# News Article Frame Analysis - Data Exploration

This notebook explores the news articles dataset and demonstrates the frame detection system.

[![Open In Colab](https://colab.research.google.com/assets/colab-badge.svg)](https://colab.research.google.com/github/yourusername/spam_news/blob/main/notebooks/01_data_exploration.ipynb)

## 1. Environment Setup

In [None]:
# Detect if we're running in Google Colab
import sys
IN_COLAB = 'google.colab' in sys.modules

if IN_COLAB:
    print("Running in Google Colab")
    # Clone the repository
    !git clone https://github.com/yourusername/spam_news.git
    %cd spam_news
    
    # Install requirements
    !pip install -q -r requirements.txt
    
    # Mount Google Drive
    from google.colab import drive
    drive.mount('/content/drive')
else:
    print("Running locally")
    # Ensure we're in the project root
    import os
    if os.path.basename(os.getcwd()) == 'notebooks':
        os.chdir('..')

In [None]:
# GPU Detection and Setup
import torch

if torch.cuda.is_available():
    device = torch.device('cuda')
    print(f"GPU available: {torch.cuda.get_device_name(0)}")
    print(f"GPU memory: {torch.cuda.get_device_properties(0).total_memory / 1e9:.2f} GB")
else:
    device = torch.device('cpu')
    print("No GPU available, using CPU")

# Set device for transformers
import os
os.environ['CUDA_VISIBLE_DEVICES'] = '0' if torch.cuda.is_available() else ''

## 2. Load Data

In [None]:
import json
import pandas as pd
from pathlib import Path

# Configure data paths
if IN_COLAB:
    # Update this path to your Google Drive folder containing the full dataset
    FULL_DATA_PATH = Path('/content/drive/MyDrive/spam_news_data/articles.json')
    SAMPLE_DATA_PATH = Path('data/sample_articles.json')
else:
    FULL_DATA_PATH = Path('data/articles.json')
    SAMPLE_DATA_PATH = Path('data/sample_articles.json')

# Load data
if FULL_DATA_PATH.exists():
    print(f"Loading full dataset from {FULL_DATA_PATH}")
    with open(FULL_DATA_PATH, 'r') as f:
        articles = json.load(f)
else:
    print(f"Full dataset not found.
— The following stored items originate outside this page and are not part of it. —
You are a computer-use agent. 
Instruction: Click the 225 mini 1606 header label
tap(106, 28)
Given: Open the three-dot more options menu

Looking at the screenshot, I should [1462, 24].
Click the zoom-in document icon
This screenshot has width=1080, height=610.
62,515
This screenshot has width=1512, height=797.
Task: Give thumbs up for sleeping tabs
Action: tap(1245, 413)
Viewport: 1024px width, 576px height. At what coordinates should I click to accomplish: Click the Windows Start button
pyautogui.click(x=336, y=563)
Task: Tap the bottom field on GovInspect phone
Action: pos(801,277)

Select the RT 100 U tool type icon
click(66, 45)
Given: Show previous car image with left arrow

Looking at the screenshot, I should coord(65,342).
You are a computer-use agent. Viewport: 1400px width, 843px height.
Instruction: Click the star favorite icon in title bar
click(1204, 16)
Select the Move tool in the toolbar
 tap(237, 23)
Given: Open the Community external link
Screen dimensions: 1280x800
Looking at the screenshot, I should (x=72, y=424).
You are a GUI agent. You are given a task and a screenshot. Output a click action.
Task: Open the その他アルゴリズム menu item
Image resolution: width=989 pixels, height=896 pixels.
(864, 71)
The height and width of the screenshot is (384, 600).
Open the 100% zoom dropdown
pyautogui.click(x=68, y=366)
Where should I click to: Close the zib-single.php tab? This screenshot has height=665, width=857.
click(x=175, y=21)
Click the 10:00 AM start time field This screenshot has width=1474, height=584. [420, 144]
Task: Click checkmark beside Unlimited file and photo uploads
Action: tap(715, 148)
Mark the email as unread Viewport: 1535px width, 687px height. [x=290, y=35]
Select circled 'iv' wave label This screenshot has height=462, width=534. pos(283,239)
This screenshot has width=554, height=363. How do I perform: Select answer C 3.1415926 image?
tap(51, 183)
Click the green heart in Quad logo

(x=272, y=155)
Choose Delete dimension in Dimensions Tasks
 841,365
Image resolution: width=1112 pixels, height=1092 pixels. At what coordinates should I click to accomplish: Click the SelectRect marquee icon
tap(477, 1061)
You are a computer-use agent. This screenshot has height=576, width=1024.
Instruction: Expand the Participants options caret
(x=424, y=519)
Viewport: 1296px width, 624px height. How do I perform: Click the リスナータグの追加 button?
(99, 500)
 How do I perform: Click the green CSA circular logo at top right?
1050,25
Loading sample data from {SAMPLE_DATA_PATH}")
    with open(SAMPLE_DATA_PATH, 'r') as f:
        articles = json.load(f)

print(f"\nLoaded {len(articles)} articles")

In [None]:
# Convert to DataFrame for easier analysis
df = pd.DataFrame(articles)

# Display basic info
print("Dataset Overview:")
print(f"Total articles: {len(df)}")
print(f"\nSources: {df['source'].value_counts().to_dict()}")
print(f"\nDate range: {df['date'].min()} to {df['date'].max()}")

# Show first few articles
df.head()

## 3. Explore Human Coding

In [None]:
# Extract human coding data
def extract_frame_counts(df):
    frame_types = ['underrepresentation', 'overrepresentation', 'obstacles', 'successes']
    demographic_groups = ['women', 'men', 'white_women', 'white_men', 'women_of_color', 'men_of_color']
    
    results = []
    for idx, row in df.iterrows():
        coding = row['human_coding']
        for frame in frame_types:
            if frame in coding:
                for group, count in coding[frame].items():
                    results.append({
                        'article_id': row['article_id'],
                        'frame': frame,
                        'demographic': group,
                        'count': count
                    })
    
    return pd.DataFrame(results)

coding_df = extract_frame_counts(df)
print("Human Coding Summary:")
print(coding_df.groupby(['frame', 'demographic'])['count'].sum().sort_values(ascending=False))

## 4. Text Analysis

In [None]:
# Analyze article lengths
df['content_length'] = df['content'].str.len()
df['word_count'] = df['content'].str.split().str.len()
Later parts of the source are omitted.